Washington’s Real Collapse Isn’t the Third Quarter — It’s the Second
Technically, it is all quarters.
It is one thing to be bad, it is another thing to not know why you are bad.
Think about a ship: it is one thing to recognize that the ship is sinking. However, in the panic, you can sometimes forget to recognize the root cause. Was it hitting an iceberg? Was it being overweight? Was it that large hole created in construction that everyone looked at thought, “This is fine, what could possible go wrong?”
You just want to get off the sinking ship.
When you’re a team like Washington, potentially with multiple root causes, it becomes a challenge to just define the most important of the bunch. Is it the lack of point guard depth? Is it the coaching staff? Is it Cam Whitmore still not passing the ball enough? Is it the pre-destined nature of a tanking season?
To start to answer those questions, you still have to locate the point of impact. Many point to the third quarter, the start of the second half. Maybe we should be looking at the second quarter instead.
The statistics, within a vacuum, make the argument pretty easy: the Wizards are performing the worst in the NBA during quarters 2 and 4 compared to their contemporaries — with their average deficit in the fourth being straight-up abysmal. It is the conversation starter before you get into the meat and potatoes.
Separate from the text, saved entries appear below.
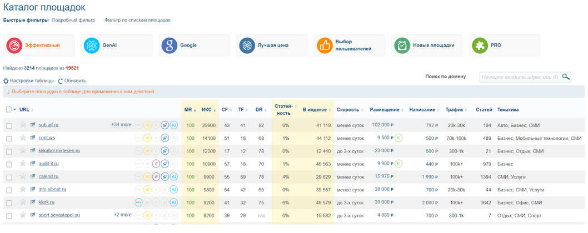This screenshot has width=588, height=233.
Task: Expand +2 more for sport.sevastopol.su
Action: click(122, 215)
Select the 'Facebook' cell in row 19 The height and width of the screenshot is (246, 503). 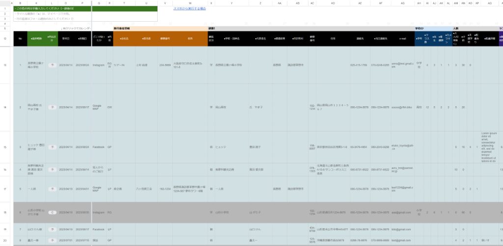tap(99, 229)
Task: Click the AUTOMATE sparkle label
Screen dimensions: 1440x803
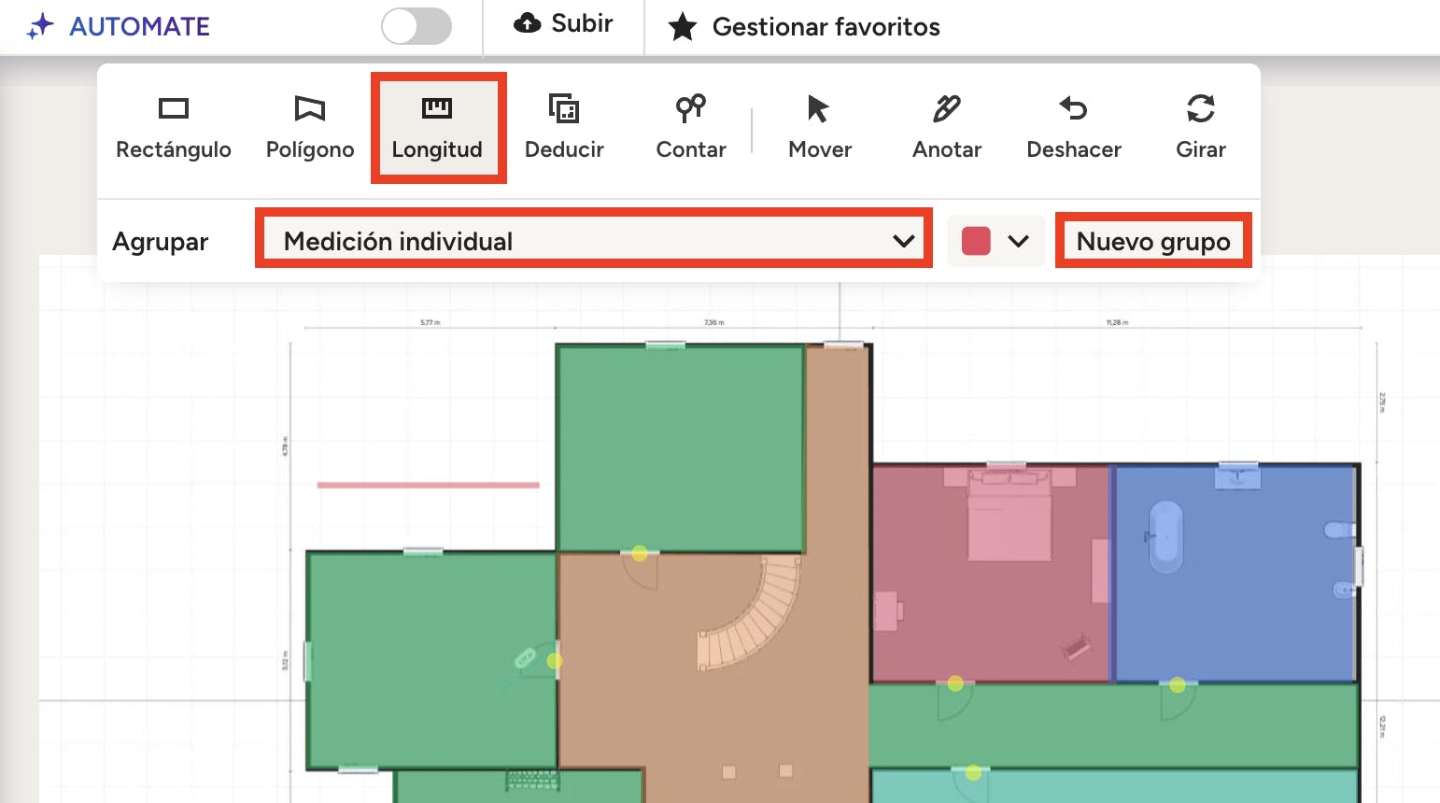Action: (x=120, y=26)
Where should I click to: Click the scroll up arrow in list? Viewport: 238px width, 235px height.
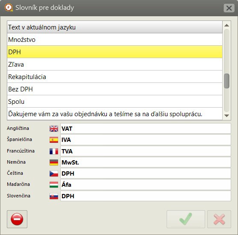tap(226, 25)
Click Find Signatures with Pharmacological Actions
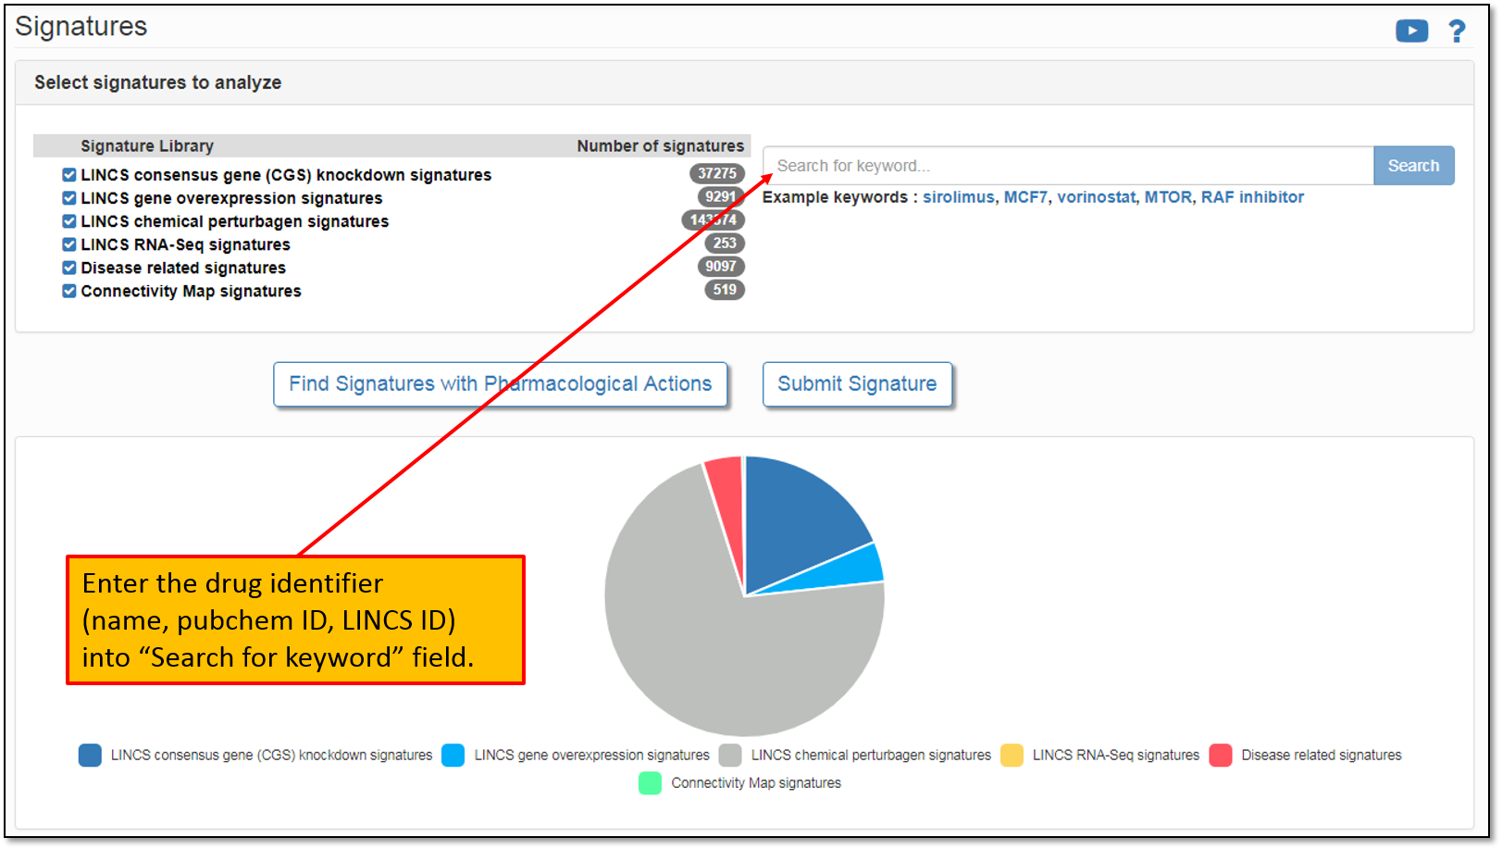Image resolution: width=1502 pixels, height=850 pixels. coord(500,384)

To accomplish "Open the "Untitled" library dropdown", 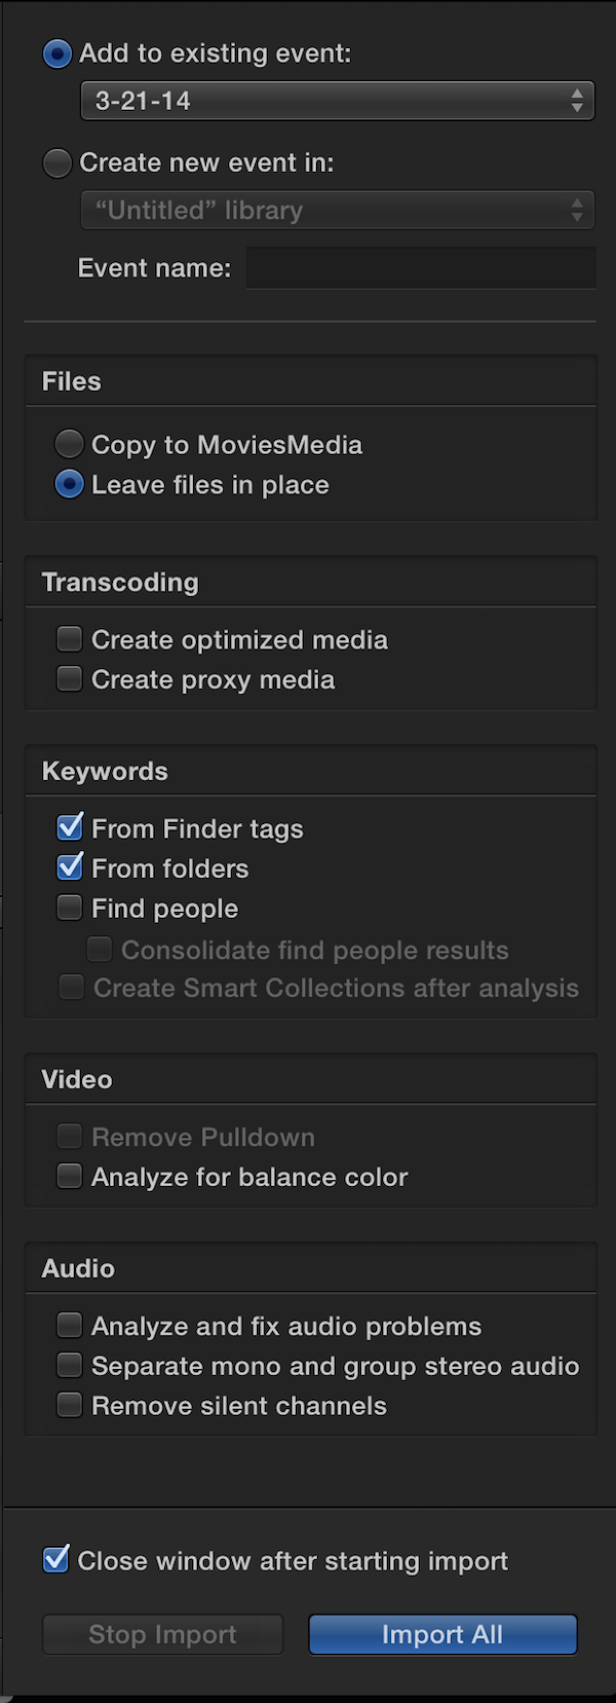I will point(337,210).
The story being told here is that Washington enters each half executing an agenda and as the game progresses, Washington isn’t able to adjust with time. Which, is a pretty fair story to be told. Seems right.
But again, we need that second level of questioning: why is this the case?
Washington opens games incredibly well given the circumstances of their team. Their starters rank 16th in the NBA in points produced (21.0) in the first quarter while recording the second highest three point shooting percentage (44.7%). Washington does partake in the habit of early possession three point looks within the two-man game. And the the simplified sets we often see with the first-team unit can really mask deeper structural issues — at least for a while. When everything is scripted, when the rotations are predictable, when the reads are limited to one or two options, Washington can look competent. They can look organized. They can even look dangerous in short bursts.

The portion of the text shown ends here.